Supposedly, a Boeing 747 could fly through the cave without damaging its wings, but that doesn’t really do justice to the true vastness of Son Doong. The stalagmites here are pretty massive too, with some reaching up to a whopping 70 metres, writes the article.

Son Doong cave was first discovered in 1990 by Ho Khanh, a local man in Phong Nha town of Bo Trach district in Quang Binh province.
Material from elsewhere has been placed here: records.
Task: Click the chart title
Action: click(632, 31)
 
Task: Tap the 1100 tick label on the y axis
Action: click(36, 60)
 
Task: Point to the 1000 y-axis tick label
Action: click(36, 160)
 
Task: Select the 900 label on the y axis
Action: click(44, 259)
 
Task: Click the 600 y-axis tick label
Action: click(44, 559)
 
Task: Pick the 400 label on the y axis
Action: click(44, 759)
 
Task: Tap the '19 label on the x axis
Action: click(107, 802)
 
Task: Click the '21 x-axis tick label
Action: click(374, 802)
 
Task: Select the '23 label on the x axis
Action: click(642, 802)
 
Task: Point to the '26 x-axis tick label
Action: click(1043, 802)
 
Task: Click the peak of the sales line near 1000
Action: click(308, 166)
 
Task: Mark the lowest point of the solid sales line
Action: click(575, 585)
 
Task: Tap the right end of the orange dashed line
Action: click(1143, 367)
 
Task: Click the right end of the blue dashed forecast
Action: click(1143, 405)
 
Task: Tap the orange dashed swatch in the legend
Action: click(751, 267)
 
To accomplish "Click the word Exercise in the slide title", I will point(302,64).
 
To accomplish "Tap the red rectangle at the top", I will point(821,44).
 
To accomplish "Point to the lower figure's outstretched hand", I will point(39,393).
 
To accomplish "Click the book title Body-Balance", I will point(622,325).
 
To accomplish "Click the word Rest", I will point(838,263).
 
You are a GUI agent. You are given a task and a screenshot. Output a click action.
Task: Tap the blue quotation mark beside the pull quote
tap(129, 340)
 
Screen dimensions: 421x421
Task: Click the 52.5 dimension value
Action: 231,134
It was later announced as the largest cave in the world with a volume of 38.5 million cubic metres, following exploration trips by the Royal British Cave Association.

The cave stretches for nine kilometres long and is punctuated by two huge ceiling collapses which invite in natural light to pour into the cave.

Son Doong is located in the heart of Phong Nha-Ke Bang National Park and is a UNESCO World Heritage Site. It first opened to tourists in 2013.

The cave system includes at least 150 individual caves, a dense subterranean jungle, along with several underground rivers. British magazine Conde Nast Traveler named Son Doong as one of the seven must-explore wonders of 2020.

Son Doong cave tour is currently considered to be the most expensive and attractive tour in Vietnam with a ticket priced at about VND72 million, equal to US$3,000, per person for a six-day and five-night tour. Each tour is made up of 10 visitors and about 30 supporters serving as cave safety experts, guides, safety assistants, chefs, and rangers, whilst others help to carry luggage, food, and camping equipment.

Mammoth Cave in the United States tops the list of the 10 best caves in the world as compiled by Timeout. It is followed by Škocjan in Slovenia and Waitomo Caves in New Zealand.

Son Doong cave ranks sixth, above Reed Flute Cave of China which is also known as the ‘Palace of the Natural Arts’.